Alphasyllabic numeration scheme used in ancient Indian manuscripts

Aksharapalli is a certain type of alphasyllabic numeration scheme extensively used in the pagination of manuscripts produced in India in pre-modern times. The name Aksharapalli can be translated as the letter system. In this system the letters or the syllables of the script in which the manuscript is written are used to denote the numbers. In contrast to the Aksharapalli system, the ordinary decimal system is called the Ankapalli system.

==Examples of syllables used to represent numerals==
The following tables give examples of syllables used to represent numerals. The lists are not exhaustive.

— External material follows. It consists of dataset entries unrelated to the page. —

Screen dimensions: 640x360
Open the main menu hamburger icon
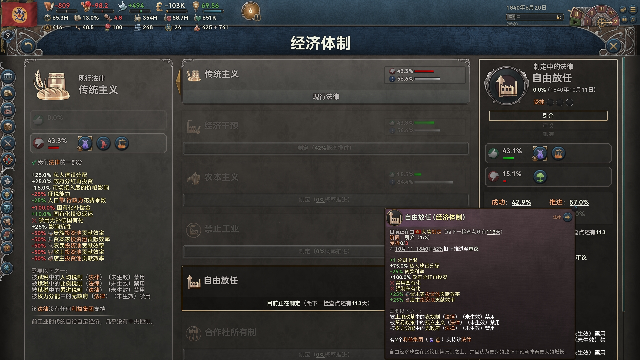pos(633,10)
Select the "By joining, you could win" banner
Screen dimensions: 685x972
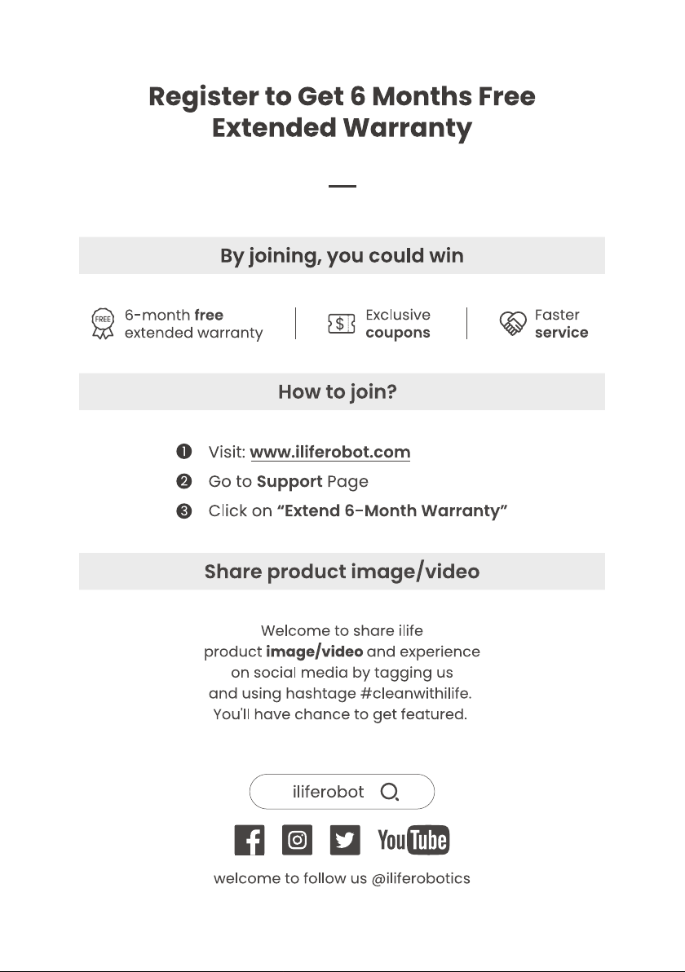342,255
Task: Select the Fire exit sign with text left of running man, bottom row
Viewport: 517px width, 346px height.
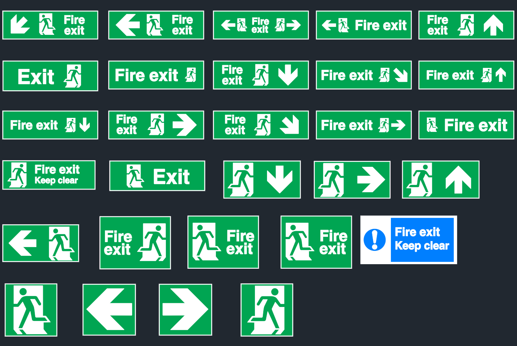Action: (x=135, y=243)
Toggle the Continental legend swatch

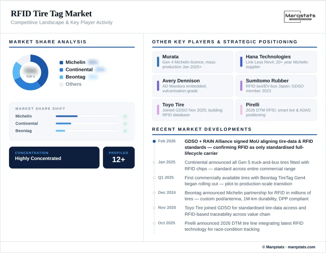coord(61,69)
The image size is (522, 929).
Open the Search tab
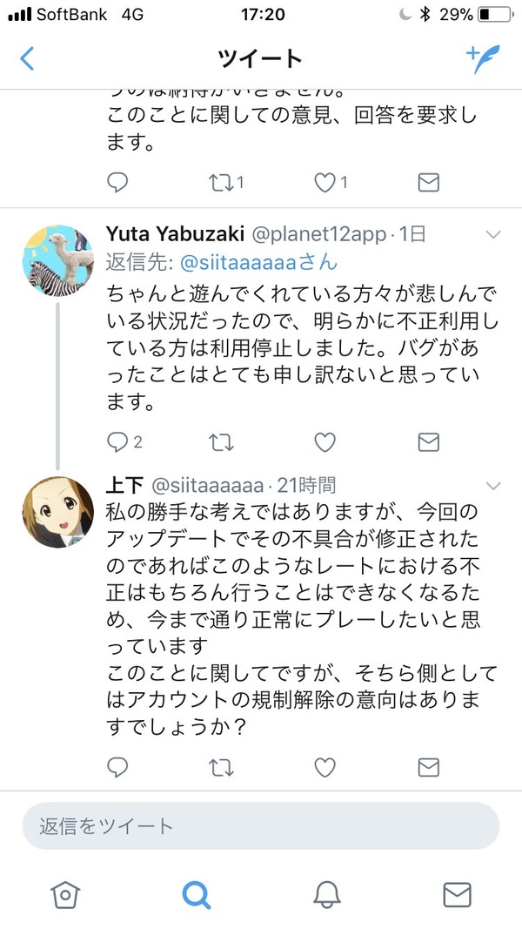196,895
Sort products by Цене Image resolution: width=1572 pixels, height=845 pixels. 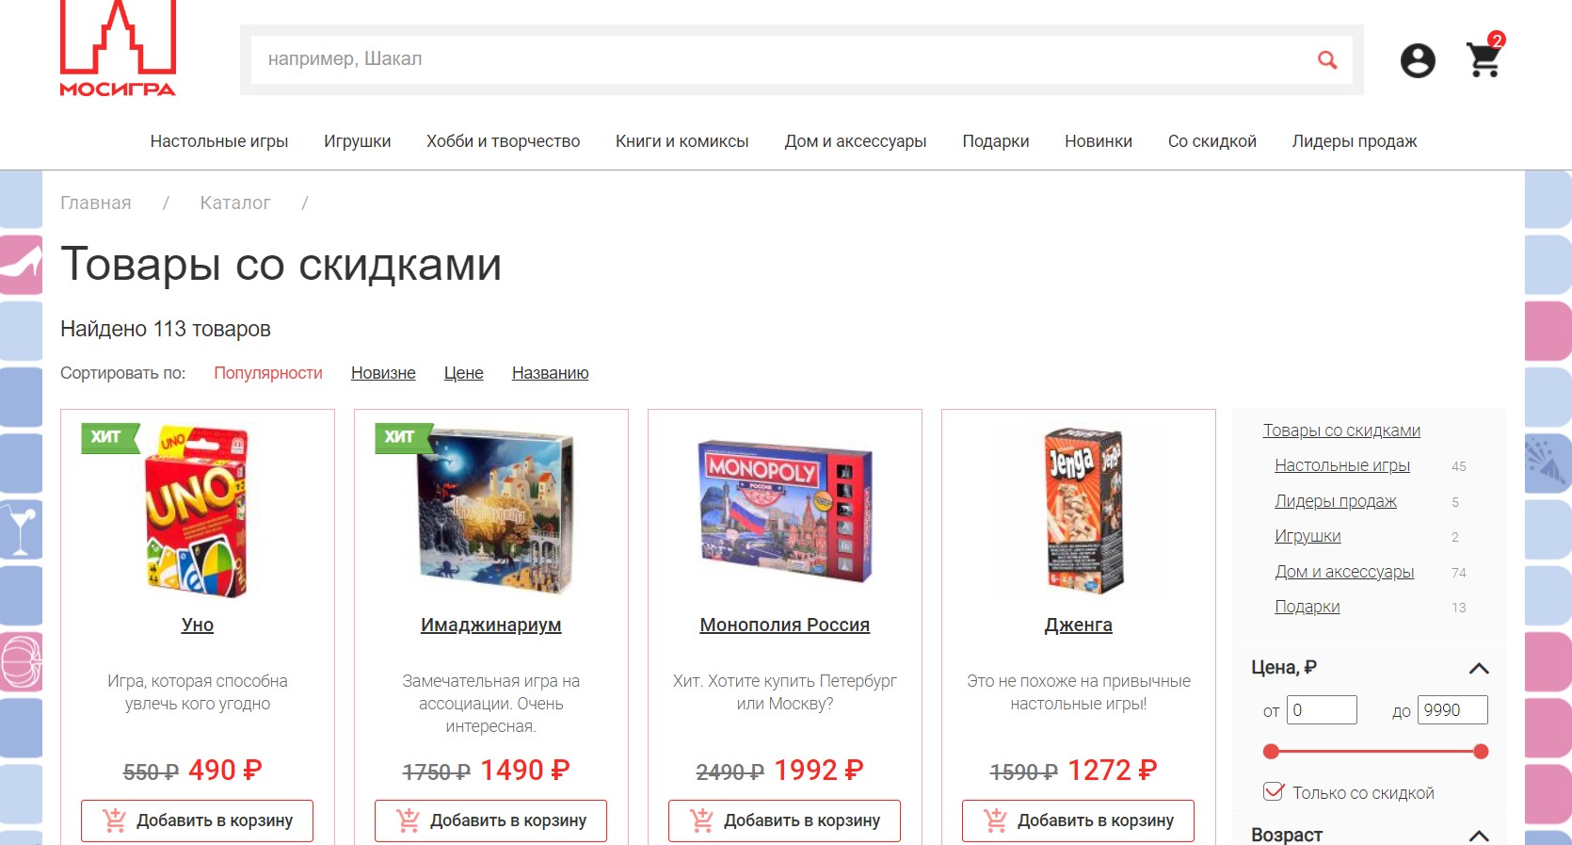pyautogui.click(x=463, y=373)
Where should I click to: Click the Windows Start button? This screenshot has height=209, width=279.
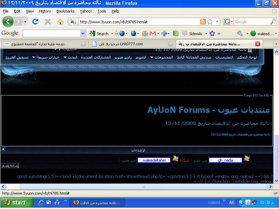click(x=15, y=202)
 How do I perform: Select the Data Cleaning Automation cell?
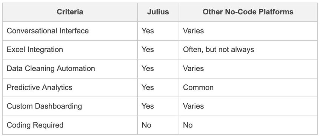[70, 68]
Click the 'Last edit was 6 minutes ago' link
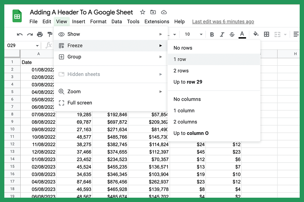The width and height of the screenshot is (304, 202). (223, 21)
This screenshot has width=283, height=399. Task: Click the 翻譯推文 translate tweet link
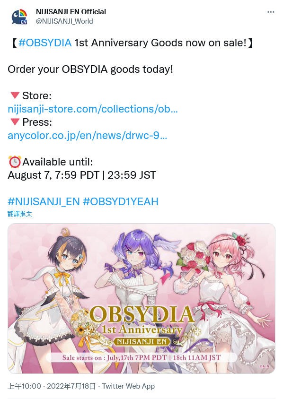(x=20, y=214)
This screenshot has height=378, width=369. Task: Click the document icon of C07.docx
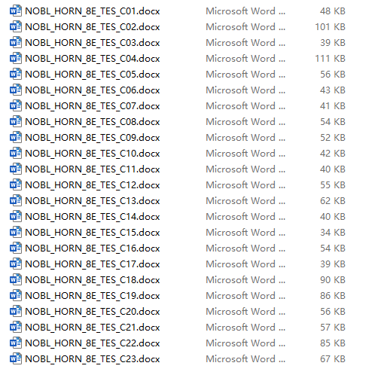click(x=16, y=106)
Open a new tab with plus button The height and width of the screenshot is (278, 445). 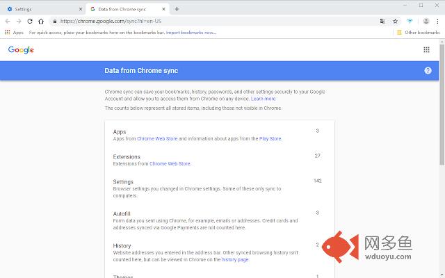[177, 9]
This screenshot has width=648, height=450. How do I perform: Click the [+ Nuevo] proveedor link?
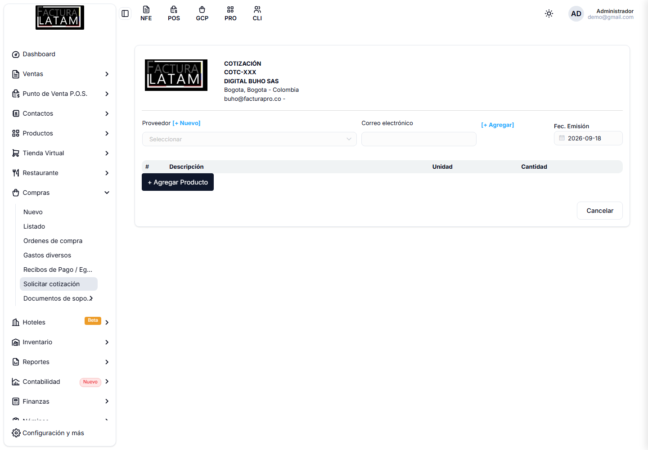point(187,123)
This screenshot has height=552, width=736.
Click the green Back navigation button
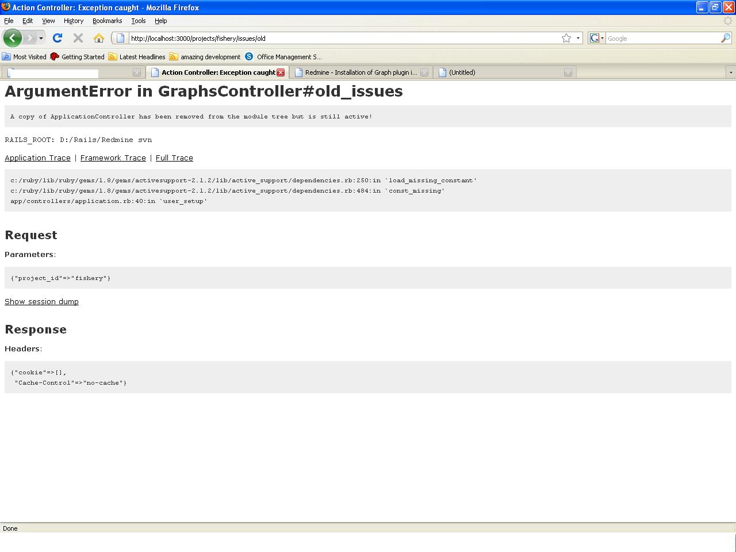click(x=12, y=38)
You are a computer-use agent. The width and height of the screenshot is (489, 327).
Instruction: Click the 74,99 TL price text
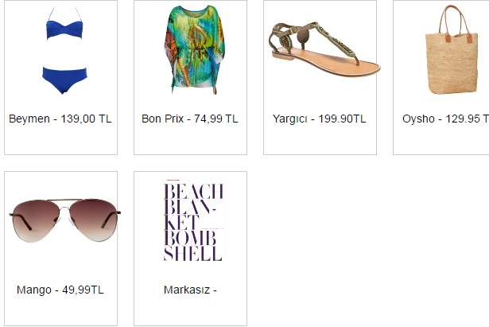216,119
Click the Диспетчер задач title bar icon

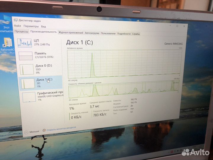click(16, 20)
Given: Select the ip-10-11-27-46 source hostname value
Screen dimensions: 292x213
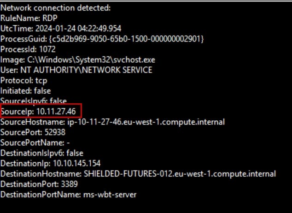Looking at the screenshot, I should [x=143, y=122].
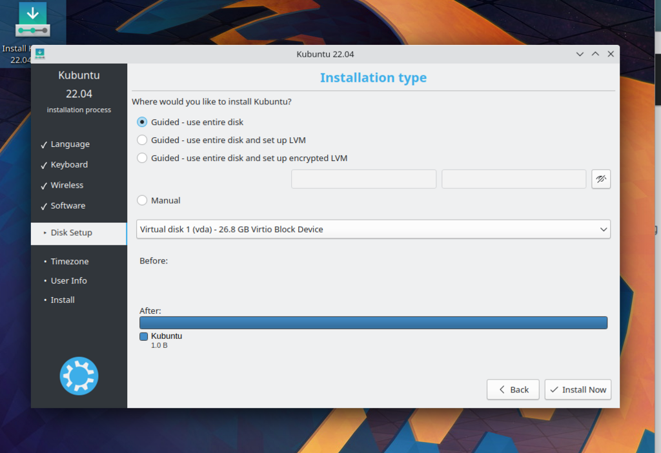This screenshot has height=453, width=661.
Task: Click the Kubuntu legend color swatch
Action: click(144, 336)
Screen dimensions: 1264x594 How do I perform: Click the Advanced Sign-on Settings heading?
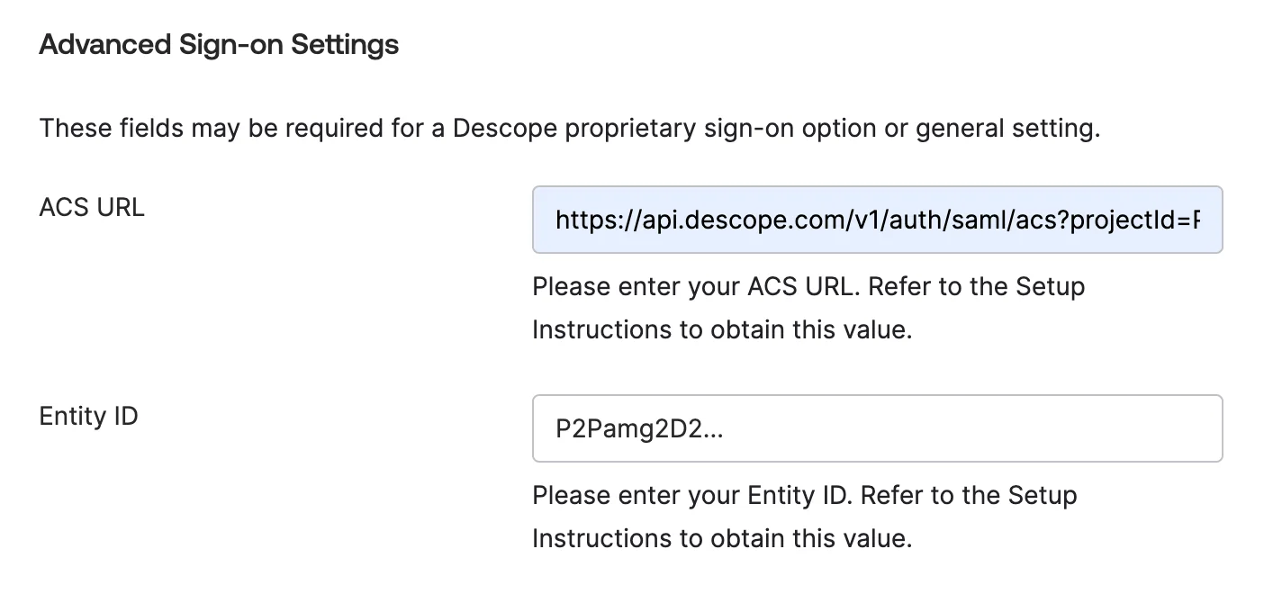[x=218, y=43]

| There are symbols for 20, 30, . . . 100 and then for 200, 300, 400.But there no symbols for higher numerals possibly because there was no need for such numerals as the system was used primarily for pagination. | Aksharapalli numerals in Malayalam as given in "Grammar of the Malayalam Language" by Hermann Gundert published in 1868 and reproduced in The Journal of the Royal Asiatic Society of Great Britain and Ireland in 1896. |
| Numeral | Transliterations | Devanagari |  |
| 1 | e, sva, rūṁ | ए, स्व, रूं |
| 2 | dvi, sti, na | द्वि, स्ति, न |
| 3 | tri, śrī, maḥ | त्रि, श्री, मह् |
| 4 | ṅka, rṅka, ṅkā, ṇka, rṇka, ṣka, rṣka | ङ्क, र्ङ्‍क, ङ्का, ण्क, र्ण्क, ष्क, र्ष्क |
| 5 | tṛ. rtṛ, rtṛā, hṛ, nṛ, rnṛ | तृ, र्तृ, र्तृ, हृ, नृ, र्नृ |
| 6 | phra, rphra, rphru, ghna, bhra, rpu, vyā, phla | फ्र, र्फ्र, र्फ्रु, घ्न, भ्र, र्पु, व्या, फ्ल |
| 7 | gra, grā, rgrā, rgbhrā, rggā, bhra | ग्र, ग्रा, र्ग्रा, र्ग्‍भ्रा, र्ग्‍गा, भ्र |
| 8 | hra, rhra, rhrā, dra | ह्र, र्ह्र, र्ह्रा, द्र |
| 9 | oṁ, ruṁ, ru, uṁ, a, rnuṁ | ॐ, रुं, रु, उं, अ, र्नुं |
| 10 | ḷa, ṇṭa, ḍa, a, rpta | ळ, ण्त, ड, र्प्त |

==Usage==
When the Aksharapalli system is used, the various syllables that constitute a number are placed one below the other as in the Chinese language and they are written in the margins of the various leaves of the manuscript. This arrangement may be the consequence an attempt to save space for the contents of the manuscript. This method can be seen in the earliest available manuscript containing the Aksharapalli system which is a manuscript of sixth century CE.

==History==
Nothing definitely is known about the origin of the system. It is conjectured that the system might have evolved from the ciphered-additive numeral system of Brahmi. This system has been extensively used in Jain manuscripts up to the sixteenth century. The system has also survived for a long time in Nepal. The system was in use as late as the nineteenth century in those regions of India which now constitute the Kerala State.